En dernier lieu, le requérant soutient que l’arrêté attaqué est entaché d’un détournement de pouvoir et de procédure en ce qu’il aurait pour objet de sanctionner une insuffisance professionnelle. Au soutien de ses allégations, le requérant produit un rapport de saisine du conseil de discipline établi le 18 mai 2015, la défense qu’il a présenté devant cette instance, ainsi qu’un courrier du 18 décembre 2015 du président du conseil départemental de la Manche l’informant de sa décision de suivre l’avis rendu par l’instance disciplinaire. M. C... évoque également des circonstances plus récentes afférentes à sa situation d’autorisation spéciale d’absence durant la crise sanitaire de la Covid-19. Toutefois, ces éléments ne permettent pas de caractériser un détournement de pouvoir ou de procédure.
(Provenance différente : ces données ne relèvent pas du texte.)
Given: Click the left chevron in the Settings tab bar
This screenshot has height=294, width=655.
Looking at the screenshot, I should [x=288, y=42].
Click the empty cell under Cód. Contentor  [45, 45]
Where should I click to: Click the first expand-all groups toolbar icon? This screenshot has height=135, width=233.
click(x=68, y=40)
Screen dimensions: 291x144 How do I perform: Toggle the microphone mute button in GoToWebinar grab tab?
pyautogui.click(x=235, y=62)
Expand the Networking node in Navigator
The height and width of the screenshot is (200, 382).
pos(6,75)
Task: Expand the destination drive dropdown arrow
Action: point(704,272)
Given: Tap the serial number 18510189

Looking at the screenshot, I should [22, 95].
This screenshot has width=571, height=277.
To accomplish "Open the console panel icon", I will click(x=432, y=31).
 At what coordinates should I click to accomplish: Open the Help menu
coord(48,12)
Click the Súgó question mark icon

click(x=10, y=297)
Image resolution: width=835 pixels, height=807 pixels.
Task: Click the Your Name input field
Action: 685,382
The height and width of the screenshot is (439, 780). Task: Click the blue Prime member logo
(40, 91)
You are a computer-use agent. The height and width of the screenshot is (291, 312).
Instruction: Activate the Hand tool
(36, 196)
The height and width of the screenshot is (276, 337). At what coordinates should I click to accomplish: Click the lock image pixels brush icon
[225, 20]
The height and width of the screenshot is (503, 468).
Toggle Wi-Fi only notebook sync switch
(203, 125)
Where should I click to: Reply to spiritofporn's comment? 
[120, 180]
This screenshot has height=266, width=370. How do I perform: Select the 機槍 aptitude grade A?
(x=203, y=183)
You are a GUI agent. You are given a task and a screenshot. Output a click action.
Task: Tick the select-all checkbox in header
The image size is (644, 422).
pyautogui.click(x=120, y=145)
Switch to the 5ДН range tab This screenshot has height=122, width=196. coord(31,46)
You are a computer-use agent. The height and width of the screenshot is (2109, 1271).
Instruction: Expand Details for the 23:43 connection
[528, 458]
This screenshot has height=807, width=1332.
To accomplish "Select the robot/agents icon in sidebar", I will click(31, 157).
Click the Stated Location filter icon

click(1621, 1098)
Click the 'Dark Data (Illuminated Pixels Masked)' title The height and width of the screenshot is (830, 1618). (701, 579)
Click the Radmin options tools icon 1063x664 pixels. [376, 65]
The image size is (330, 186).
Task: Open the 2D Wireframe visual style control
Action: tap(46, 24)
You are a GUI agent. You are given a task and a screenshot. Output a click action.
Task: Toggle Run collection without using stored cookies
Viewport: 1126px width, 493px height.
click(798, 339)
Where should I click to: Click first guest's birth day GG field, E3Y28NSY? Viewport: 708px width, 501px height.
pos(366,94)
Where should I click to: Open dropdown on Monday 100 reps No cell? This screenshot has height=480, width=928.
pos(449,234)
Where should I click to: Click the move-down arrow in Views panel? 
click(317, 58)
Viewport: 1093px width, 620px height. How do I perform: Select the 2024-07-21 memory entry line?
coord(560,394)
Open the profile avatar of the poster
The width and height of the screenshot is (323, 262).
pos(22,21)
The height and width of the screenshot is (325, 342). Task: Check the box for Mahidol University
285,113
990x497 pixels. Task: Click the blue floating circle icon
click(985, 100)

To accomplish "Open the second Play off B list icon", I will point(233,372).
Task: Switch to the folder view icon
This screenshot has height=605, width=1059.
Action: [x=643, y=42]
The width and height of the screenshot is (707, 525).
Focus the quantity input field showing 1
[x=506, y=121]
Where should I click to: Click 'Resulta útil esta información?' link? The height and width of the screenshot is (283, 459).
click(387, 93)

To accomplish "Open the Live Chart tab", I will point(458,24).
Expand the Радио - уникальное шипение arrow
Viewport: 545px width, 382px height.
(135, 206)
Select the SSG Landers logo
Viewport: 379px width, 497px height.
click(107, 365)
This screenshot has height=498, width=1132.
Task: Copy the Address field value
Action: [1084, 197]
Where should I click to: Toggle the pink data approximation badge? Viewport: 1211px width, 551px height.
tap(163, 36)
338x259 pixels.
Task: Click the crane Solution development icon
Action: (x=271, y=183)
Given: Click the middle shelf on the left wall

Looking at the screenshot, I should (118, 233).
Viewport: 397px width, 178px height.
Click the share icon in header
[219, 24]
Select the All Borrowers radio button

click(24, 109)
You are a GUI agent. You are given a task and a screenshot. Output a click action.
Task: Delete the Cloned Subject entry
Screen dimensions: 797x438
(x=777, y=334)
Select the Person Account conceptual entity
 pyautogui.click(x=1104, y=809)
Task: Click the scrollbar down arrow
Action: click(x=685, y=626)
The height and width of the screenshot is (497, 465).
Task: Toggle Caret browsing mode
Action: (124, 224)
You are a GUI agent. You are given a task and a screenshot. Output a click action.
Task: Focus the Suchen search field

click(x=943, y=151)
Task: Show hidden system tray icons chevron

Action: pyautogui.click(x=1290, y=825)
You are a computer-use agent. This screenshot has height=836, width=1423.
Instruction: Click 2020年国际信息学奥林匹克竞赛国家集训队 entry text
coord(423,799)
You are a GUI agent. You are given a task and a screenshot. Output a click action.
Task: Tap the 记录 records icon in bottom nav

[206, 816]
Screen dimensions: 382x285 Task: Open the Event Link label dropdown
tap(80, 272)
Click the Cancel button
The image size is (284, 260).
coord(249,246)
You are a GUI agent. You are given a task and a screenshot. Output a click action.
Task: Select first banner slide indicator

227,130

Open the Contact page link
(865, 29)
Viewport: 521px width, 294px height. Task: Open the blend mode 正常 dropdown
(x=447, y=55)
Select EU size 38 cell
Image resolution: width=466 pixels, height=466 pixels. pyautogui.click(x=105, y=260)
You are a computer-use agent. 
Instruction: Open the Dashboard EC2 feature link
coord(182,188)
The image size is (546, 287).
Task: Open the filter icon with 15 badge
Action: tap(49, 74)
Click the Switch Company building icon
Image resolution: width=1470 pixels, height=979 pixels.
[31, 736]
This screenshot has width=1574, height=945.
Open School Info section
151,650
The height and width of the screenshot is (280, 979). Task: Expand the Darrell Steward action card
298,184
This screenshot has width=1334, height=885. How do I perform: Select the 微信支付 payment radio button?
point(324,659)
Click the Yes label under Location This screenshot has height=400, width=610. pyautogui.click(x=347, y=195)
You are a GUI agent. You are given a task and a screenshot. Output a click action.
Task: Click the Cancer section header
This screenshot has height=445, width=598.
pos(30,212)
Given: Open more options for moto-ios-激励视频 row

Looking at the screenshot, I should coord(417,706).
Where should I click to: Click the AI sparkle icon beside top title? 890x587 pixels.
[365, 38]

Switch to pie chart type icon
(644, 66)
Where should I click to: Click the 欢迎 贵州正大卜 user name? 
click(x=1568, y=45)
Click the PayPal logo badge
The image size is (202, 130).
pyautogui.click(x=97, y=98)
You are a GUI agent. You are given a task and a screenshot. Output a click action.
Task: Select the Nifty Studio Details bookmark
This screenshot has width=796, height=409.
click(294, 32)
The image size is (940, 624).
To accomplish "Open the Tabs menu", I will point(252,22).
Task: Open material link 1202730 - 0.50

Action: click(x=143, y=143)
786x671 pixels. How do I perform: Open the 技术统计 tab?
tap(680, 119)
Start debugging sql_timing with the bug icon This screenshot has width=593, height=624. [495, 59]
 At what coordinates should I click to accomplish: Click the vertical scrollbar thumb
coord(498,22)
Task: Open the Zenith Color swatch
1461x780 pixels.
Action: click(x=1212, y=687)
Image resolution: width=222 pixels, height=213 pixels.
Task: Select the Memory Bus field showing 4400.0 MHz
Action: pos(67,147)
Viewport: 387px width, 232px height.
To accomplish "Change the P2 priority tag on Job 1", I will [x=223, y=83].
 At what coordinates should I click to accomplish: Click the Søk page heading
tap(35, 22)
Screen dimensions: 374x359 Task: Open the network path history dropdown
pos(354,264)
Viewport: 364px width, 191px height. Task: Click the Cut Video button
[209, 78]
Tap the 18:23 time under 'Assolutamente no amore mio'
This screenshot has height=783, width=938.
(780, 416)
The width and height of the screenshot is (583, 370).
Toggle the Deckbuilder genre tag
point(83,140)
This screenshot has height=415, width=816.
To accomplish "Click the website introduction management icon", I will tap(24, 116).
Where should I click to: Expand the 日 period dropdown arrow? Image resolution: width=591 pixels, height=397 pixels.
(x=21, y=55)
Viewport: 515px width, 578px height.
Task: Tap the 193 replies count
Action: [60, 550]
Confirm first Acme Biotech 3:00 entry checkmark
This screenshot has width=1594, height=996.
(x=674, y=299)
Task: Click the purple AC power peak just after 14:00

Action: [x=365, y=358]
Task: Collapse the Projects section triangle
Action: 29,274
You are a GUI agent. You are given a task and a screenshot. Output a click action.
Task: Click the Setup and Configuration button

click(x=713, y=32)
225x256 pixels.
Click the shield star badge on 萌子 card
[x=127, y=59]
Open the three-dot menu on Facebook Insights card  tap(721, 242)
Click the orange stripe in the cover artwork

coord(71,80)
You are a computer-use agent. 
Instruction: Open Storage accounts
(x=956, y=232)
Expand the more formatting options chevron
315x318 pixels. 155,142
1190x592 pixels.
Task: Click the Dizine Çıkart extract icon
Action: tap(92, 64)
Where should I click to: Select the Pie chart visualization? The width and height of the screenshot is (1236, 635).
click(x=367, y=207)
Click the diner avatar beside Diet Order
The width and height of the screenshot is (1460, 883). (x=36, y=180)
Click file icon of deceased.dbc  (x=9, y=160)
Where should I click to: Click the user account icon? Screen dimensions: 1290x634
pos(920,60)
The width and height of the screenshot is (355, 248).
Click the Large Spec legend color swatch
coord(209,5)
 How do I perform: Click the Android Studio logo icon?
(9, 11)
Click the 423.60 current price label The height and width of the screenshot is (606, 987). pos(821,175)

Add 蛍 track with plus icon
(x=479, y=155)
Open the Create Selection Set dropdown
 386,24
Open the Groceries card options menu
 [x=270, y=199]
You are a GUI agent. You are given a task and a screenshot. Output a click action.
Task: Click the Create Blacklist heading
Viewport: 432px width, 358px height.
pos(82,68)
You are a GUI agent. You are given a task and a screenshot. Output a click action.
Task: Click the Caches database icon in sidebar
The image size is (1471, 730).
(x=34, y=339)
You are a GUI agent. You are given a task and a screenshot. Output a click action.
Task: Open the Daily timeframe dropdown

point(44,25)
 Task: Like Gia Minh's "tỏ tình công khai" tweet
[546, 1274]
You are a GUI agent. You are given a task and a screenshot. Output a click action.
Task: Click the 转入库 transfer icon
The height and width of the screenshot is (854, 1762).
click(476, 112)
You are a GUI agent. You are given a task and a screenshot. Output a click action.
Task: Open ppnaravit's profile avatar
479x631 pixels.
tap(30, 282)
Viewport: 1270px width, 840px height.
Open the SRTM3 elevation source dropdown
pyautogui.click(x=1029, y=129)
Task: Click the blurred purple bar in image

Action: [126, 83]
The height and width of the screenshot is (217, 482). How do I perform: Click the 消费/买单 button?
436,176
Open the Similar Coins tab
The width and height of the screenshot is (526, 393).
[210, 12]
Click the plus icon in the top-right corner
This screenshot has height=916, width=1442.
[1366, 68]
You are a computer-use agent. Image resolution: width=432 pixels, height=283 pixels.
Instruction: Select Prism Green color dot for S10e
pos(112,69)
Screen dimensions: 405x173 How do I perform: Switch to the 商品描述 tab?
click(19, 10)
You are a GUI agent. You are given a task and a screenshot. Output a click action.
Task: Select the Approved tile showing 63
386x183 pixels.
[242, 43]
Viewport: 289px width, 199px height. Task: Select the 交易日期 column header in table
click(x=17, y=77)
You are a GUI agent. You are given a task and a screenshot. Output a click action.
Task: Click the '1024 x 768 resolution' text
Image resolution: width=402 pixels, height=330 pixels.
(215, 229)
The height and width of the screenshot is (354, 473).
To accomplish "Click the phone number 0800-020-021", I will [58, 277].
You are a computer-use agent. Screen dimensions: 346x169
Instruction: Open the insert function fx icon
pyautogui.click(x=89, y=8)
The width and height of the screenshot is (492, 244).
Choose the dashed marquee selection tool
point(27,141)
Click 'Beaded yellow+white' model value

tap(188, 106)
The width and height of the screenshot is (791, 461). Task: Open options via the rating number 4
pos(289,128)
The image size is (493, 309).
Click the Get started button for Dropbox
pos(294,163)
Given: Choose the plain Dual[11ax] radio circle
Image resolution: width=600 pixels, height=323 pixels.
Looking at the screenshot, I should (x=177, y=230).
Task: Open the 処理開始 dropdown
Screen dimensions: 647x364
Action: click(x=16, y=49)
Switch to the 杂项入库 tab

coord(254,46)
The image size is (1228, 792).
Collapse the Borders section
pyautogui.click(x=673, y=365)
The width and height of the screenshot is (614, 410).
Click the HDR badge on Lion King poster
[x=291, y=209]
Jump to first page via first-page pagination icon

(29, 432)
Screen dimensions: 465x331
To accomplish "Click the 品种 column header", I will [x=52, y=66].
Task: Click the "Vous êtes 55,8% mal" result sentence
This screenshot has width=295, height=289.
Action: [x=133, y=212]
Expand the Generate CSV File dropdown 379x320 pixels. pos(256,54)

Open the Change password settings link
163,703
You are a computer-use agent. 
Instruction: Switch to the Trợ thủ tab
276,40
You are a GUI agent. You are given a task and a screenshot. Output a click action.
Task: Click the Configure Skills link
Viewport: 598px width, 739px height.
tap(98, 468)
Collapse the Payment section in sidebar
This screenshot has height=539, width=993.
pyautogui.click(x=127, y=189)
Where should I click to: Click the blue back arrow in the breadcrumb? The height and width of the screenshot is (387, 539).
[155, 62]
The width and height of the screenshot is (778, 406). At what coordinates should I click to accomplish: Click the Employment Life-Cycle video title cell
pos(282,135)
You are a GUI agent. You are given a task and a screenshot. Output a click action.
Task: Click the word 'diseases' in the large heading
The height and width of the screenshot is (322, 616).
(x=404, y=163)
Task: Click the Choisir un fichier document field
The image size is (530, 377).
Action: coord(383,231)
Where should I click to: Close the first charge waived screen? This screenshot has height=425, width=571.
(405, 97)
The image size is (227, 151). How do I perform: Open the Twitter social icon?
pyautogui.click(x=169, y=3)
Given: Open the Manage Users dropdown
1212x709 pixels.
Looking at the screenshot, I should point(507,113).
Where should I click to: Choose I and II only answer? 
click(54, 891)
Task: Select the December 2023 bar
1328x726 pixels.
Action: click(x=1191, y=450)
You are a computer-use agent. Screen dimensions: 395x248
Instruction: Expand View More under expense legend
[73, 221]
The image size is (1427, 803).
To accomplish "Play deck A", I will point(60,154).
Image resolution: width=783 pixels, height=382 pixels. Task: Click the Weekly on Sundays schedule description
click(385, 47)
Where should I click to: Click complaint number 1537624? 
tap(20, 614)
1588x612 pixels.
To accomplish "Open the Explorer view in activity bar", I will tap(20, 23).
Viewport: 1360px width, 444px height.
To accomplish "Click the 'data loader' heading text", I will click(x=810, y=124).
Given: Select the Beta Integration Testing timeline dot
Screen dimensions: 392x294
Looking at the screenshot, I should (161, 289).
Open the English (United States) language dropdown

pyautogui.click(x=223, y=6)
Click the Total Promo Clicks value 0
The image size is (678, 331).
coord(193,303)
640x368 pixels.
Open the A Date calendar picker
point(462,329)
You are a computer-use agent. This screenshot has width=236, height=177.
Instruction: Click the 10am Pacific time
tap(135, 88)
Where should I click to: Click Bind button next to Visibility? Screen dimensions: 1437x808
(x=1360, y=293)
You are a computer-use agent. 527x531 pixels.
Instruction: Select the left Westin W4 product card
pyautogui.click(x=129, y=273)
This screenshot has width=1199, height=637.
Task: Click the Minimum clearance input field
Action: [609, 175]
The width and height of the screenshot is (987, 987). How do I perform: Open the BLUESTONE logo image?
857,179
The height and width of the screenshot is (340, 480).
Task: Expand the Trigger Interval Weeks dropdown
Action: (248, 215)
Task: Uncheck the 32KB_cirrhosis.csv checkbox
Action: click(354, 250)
Par suite, le moyen ne peut qu’être écarté.
Il résulte de tout ce qui précède que les conclusions à fin d’annulation de l’arrêté du 15 novembre 2023 doivent être rejetées ainsi que, par voie de conséquence, les conclusions à fin d’injonction et d’astreinte et celles présentées sur le fondement de l’article L. 761-1 du code de justice administrative présentées dans la requête n° 2400143.
En ce qui concerne l’arrêté du 29 juillet 2024 portant radiation des effectifs à compter du 1er octobre 2024 :
En premier lieu, pour les mêmes motifs que ceux exposés au point n° 3, le moyen tiré de l’incompétence du signataire de l’arrêté doit être écarté.
En deuxième lieu, il résulte de ce qui vient d’être dit aux points n° 3 à 11, que le moyen tiré de l’illégalité de l’arrêté du 15 novembre 2023 maintenant M. C... en surnombre présenté, par la voie de l’exception, à l’encontre de l’arrêté du 29 juillet 2024 par lequel le président du conseil département de la Manche l’a radié des effectifs, doit être écarté.
En dernier lieu, pour les mêmes motifs que ceux exposés au point n° 11, le moyen tiré du détournement de pouvoir et de procédure doit être écarté.
Il résulte de tout ce qui précède, sans qu’il soit besoin de se prononcer sur la fin de non-recevoir opposée en défense, que les conclusions à fin d’annulation de l’arrêté du 29 juillet 2024 doivent être rejetées ainsi que, par voie de conséquence, les conclusions à fin d’injonction et d’astreinte et celles présentées sur le fondement de l’article L. 761-1 du code de justice administrative présentées dans la requête n° 2402606.
D E C I D E :
Article 1er : Les requêtes n°s 2400143 et 2402606 de M. C... sont rejetées.
Article 2 : Le présent jugement sera notifié à M. A... C... et au département de la Manche.
Délibéré après l'audience du 17 février 2026 à laquelle siégeaient :
- Mme Renault, présidente,
- Mme Absolon, première conseillère,
- M. Pringault, conseiller.
Rendu public par mise à disposition au greffe le 11 mars 2026.
La rapporteure,
Signé
C. ABSOLON
La présidente,
Signé
Th. RENAULT
La greffière,
Signé
D’OLIF
La République mande et ordonne au préfet de la Manche en ce qui la concerne ou à tous commissaires de justice à ce requis en ce qui concerne les voies de droit commun contre les parties privées, de pourvoir à l’exécution de la présente décision.